Although antioxidants have been widely profitable in the dietary supplement industry for its provided benefits, new research has found that these supplements can actually worsen cancer in patients.
The common claim behind antioxidants is their ability to protect users from cancer. According to IFL Science, "this is supposedly because they can counteract other molecules known as 'reactive oxygen species' or 'free radicals' that can be created in our cells and then damage DNA, potentially leading to cancer."
Writer Victoria Sanz-Moreno explains:
"My colleagues at King's College London and I recently published research in the Journal of the National Cancer Institute highlighting that free radical are not just damaging agents. Our work adds to the growing evidence that antioxidant supplements can, in some circumstances, do more harm than good."
Furthermore, Newsweek explains that researchers from the University of Texas Southwestern Center found that these antioxidants can actually speed up the spread and growth of cancer cells in mice:
"For the study, researchers tested the prevention of metastasis - the spreading of cancer cells - by transplanting human skin cancer cells, or melanoma, to mice. Some of the cells had been treated with N-acetylcysteine (NAC), an antioxidant sometimes used to treat patients with HIV/AIDS and in nutritional supplements, reports The Washington Post. Another group of mice was given nothing."

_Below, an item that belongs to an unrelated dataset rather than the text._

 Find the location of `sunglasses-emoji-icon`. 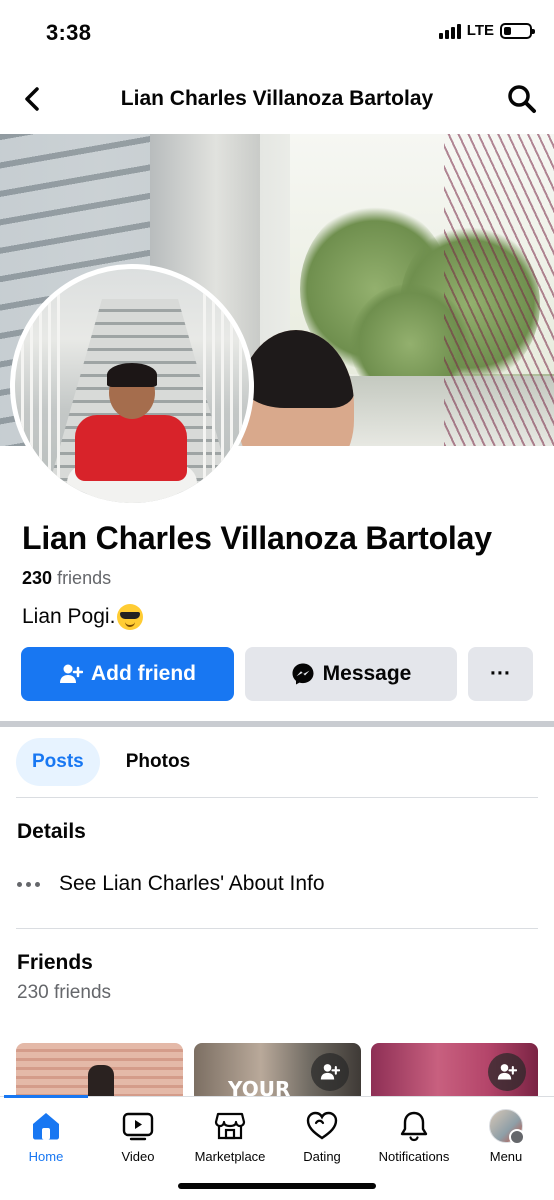

sunglasses-emoji-icon is located at coordinates (130, 617).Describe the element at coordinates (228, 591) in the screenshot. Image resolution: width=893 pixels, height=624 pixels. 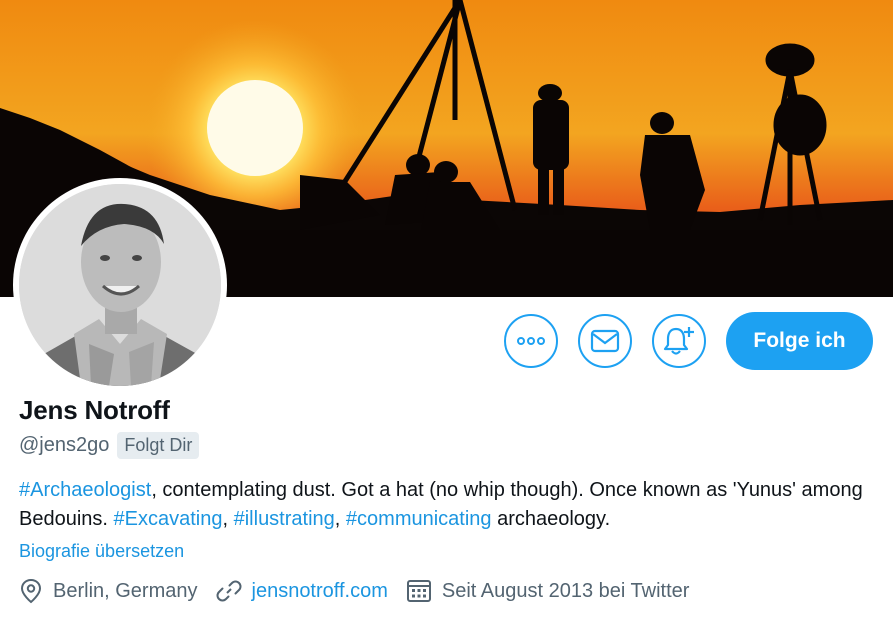
I see `link-icon` at that location.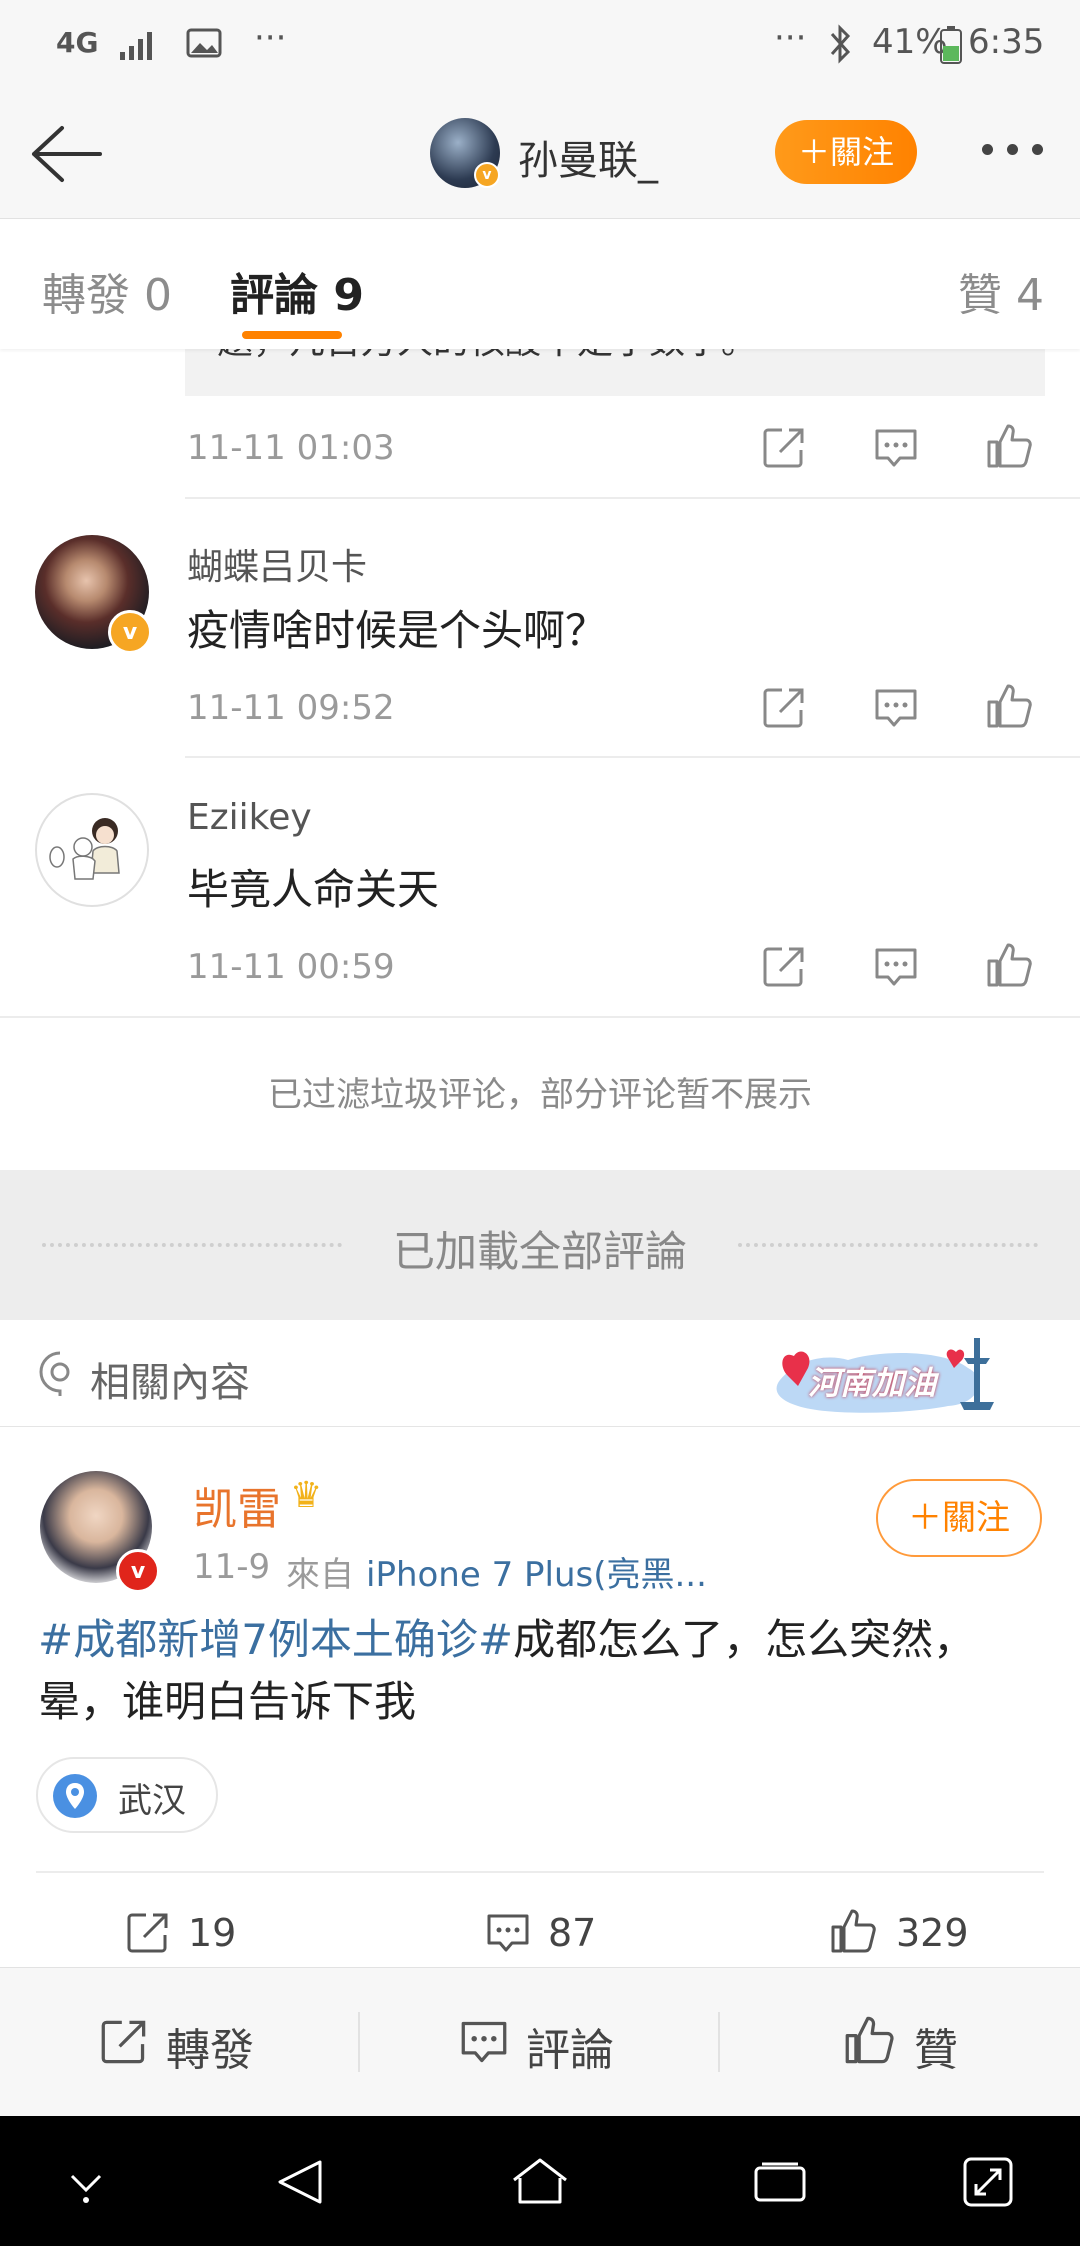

CRI Director and Mary McDermott Cook Chair in Pediatric Genetics at UT Southwestern Medical Center Dr. Sean Morrison explains:
"The idea that antioxidants are good for you has been so strong that there have been clinical trials done in which cancer patients were administered antioxidants. [...] Some of those trials had to be stopped because the patients getting the antioxidant were dying faster. Our data suggest the reason for this: cancer cells benefit more from antioxidants than normal cells do."